O secretário de Segurança Pública e Defesa Social, o general Jeannot Jansen Filho, confirmou que há indícios do envolvimento de policiais militares em grupos de extermínio.
“Esses indícios são frutos de investigações feitas pelo próprio aparato da polícia. A partir desses indícios, novas investigações são feitas. A nós cabe apenas cumprir o que for determinado. Existe a outra etapa que é o inquérito que está sendo feito pela Polícia Civil, que corre sob segredo de Justiça, imaginamos que traga novas luzes sobre este caso. Há uma tendência em estender o prazo das investigações na medida que a autoridade entende que seja para um melhor esclarecimento dos fatos, O prazo realmente incomoda a nós todos. Mas preferimos apurar com mais rigor”, disse.
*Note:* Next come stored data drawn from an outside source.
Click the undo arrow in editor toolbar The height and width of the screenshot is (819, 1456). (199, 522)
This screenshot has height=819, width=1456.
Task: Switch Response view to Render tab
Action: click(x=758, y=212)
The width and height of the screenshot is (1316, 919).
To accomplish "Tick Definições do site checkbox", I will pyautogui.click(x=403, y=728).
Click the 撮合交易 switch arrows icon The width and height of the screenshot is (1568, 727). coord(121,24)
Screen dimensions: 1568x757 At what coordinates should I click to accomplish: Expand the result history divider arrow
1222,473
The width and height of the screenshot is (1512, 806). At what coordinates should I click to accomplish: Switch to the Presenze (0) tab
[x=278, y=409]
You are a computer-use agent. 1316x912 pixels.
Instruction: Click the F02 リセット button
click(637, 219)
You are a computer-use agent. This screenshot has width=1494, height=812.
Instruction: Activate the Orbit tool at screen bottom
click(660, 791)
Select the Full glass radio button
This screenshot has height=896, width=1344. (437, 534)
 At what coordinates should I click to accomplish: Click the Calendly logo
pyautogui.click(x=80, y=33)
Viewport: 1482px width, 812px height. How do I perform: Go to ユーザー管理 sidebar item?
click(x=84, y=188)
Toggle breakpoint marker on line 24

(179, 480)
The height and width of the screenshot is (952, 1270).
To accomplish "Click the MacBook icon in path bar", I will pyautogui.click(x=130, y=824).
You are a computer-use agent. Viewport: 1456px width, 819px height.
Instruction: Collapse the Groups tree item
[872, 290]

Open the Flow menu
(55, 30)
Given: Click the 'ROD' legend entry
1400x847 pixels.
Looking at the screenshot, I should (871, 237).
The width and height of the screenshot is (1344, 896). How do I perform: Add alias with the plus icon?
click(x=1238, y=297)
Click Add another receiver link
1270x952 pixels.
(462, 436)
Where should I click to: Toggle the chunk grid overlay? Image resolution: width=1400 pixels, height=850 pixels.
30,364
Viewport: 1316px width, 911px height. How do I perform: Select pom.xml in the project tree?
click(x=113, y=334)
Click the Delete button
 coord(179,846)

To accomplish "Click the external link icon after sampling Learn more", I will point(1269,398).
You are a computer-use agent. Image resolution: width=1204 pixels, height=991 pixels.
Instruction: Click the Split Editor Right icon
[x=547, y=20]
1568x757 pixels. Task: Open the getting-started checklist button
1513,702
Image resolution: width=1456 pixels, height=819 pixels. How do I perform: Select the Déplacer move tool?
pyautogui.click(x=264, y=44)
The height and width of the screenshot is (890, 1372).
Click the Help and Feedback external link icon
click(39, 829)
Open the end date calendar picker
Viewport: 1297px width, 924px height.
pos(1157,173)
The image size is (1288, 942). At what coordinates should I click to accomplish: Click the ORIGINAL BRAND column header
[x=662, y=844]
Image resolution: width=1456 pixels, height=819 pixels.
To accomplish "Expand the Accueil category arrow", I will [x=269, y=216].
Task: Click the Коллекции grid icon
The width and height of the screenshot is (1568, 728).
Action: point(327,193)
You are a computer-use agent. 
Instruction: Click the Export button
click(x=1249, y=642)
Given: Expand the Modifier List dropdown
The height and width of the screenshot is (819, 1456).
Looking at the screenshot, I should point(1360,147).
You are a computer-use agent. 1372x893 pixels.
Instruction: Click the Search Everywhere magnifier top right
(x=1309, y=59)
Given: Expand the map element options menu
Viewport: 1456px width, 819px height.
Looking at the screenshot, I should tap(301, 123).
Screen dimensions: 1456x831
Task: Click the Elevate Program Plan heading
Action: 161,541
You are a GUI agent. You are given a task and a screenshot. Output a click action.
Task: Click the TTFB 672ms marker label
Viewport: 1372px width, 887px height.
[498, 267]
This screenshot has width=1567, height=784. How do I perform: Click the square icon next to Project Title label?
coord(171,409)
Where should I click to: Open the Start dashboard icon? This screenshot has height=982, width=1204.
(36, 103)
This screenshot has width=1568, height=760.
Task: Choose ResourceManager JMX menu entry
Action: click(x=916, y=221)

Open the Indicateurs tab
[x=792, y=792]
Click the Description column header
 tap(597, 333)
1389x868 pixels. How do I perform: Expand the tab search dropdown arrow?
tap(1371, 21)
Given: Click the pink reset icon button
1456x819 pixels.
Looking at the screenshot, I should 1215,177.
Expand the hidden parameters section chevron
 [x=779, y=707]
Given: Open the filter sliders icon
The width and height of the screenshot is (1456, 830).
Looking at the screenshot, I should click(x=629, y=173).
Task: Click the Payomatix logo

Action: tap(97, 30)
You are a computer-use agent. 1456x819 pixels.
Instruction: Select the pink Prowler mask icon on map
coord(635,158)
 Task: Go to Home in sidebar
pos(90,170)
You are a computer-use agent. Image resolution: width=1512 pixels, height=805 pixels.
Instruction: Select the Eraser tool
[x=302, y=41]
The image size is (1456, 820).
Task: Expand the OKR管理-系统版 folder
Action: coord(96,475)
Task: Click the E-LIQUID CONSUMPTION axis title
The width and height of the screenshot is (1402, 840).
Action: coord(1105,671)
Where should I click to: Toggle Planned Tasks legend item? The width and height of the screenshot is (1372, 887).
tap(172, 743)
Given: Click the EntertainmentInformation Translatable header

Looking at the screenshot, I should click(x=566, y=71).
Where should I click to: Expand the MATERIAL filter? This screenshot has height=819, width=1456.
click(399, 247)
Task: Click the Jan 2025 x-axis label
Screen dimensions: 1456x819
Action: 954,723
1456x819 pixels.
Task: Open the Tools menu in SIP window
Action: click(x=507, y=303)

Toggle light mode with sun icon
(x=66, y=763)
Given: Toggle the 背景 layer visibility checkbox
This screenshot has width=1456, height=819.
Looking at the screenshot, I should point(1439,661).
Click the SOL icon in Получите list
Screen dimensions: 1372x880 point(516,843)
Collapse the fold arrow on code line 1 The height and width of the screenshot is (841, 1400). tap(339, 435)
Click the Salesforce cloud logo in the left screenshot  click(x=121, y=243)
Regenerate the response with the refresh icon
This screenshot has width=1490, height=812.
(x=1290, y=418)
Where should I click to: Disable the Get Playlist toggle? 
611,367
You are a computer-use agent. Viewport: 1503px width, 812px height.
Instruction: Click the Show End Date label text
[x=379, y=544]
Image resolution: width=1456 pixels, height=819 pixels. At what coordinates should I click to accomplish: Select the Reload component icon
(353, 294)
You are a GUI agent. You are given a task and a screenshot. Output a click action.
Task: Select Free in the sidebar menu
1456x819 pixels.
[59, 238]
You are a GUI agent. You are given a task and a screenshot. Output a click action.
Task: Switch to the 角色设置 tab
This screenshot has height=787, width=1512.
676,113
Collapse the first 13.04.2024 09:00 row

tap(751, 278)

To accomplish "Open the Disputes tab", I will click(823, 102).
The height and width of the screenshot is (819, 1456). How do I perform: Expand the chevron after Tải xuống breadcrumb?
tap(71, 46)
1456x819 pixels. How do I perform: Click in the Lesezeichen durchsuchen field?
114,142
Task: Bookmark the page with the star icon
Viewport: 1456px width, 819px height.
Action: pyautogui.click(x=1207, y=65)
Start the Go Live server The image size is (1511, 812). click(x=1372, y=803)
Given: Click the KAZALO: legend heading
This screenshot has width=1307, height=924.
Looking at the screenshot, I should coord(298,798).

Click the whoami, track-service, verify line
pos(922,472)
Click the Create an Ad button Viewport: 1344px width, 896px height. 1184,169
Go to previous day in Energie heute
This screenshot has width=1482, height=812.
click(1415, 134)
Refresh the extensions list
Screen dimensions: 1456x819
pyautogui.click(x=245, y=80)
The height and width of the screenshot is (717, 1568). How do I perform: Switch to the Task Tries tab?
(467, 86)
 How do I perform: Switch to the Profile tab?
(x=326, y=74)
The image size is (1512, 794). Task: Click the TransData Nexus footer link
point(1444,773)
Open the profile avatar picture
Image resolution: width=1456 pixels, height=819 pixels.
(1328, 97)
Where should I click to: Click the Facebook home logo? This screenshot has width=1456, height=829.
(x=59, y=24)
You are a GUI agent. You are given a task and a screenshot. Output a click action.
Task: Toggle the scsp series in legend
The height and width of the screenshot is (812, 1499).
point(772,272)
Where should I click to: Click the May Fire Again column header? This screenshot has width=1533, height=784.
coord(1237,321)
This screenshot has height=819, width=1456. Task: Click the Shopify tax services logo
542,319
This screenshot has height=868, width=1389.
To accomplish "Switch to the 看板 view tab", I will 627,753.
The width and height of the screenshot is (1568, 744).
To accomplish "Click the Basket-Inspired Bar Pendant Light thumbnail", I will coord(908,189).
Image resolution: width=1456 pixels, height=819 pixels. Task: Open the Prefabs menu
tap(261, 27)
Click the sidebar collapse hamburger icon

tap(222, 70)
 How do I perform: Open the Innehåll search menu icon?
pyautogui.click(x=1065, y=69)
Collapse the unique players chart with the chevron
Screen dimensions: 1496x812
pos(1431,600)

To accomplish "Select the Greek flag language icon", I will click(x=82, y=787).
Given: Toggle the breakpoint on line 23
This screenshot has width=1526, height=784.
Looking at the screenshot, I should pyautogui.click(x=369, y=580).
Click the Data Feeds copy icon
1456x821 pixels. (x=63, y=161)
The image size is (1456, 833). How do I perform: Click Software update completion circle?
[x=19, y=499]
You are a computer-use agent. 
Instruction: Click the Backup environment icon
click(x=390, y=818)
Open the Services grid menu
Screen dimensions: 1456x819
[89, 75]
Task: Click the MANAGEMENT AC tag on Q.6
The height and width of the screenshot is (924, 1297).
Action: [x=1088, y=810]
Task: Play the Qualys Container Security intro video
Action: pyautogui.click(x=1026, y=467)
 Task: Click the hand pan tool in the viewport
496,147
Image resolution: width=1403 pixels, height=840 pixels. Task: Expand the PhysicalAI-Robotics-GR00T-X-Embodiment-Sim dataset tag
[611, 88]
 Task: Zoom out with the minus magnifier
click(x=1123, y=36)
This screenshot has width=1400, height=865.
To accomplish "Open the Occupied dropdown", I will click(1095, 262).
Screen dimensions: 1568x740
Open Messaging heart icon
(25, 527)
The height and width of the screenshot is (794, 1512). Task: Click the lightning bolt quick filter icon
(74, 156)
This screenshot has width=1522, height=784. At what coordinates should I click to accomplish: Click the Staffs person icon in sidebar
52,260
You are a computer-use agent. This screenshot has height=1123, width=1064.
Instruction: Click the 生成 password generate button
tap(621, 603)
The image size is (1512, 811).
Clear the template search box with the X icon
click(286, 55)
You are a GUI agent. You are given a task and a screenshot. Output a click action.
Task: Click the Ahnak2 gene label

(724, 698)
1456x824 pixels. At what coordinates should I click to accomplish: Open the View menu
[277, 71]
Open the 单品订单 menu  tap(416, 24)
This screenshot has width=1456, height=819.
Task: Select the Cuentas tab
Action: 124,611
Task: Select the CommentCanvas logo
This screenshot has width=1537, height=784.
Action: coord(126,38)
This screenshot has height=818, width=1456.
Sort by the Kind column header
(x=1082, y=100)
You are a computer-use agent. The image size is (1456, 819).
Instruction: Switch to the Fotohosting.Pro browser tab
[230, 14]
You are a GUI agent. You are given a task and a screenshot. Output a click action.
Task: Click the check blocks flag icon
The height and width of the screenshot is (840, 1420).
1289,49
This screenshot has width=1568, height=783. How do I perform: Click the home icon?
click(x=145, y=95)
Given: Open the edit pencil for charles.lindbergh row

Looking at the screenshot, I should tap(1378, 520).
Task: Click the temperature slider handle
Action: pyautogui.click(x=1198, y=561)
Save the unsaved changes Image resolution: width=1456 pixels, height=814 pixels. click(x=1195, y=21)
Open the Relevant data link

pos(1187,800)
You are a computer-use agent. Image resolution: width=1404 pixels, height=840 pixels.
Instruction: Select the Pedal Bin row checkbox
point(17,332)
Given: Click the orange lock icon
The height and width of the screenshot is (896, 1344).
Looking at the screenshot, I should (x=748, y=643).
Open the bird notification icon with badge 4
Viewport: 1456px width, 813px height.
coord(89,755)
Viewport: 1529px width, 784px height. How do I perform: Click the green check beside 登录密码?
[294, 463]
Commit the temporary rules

Cunhado de Alersonvaldo Carvalho Mendes, de 37 anos, portador de deficiência mental que também foi morto na noite da chacina, o universitário David da Silva que se fez presente na coletiva disse que as famílias ainda esperam por justiça.
“Ele foi a última vítima a morrer. É um misto de revolta, decepção, de vários sentimentos. Viemos aqui para ouvir algo mais concreto. A gente sabe e está mais do que claro que tem polícia no meio. Mas infelizmente há todo um processo jurídico, um tramite legal, que devido a brechas que as nossas leis têm, podem sair ilesos. Mas a gente espera que sejam punidos com maior rigor possível”, afirma.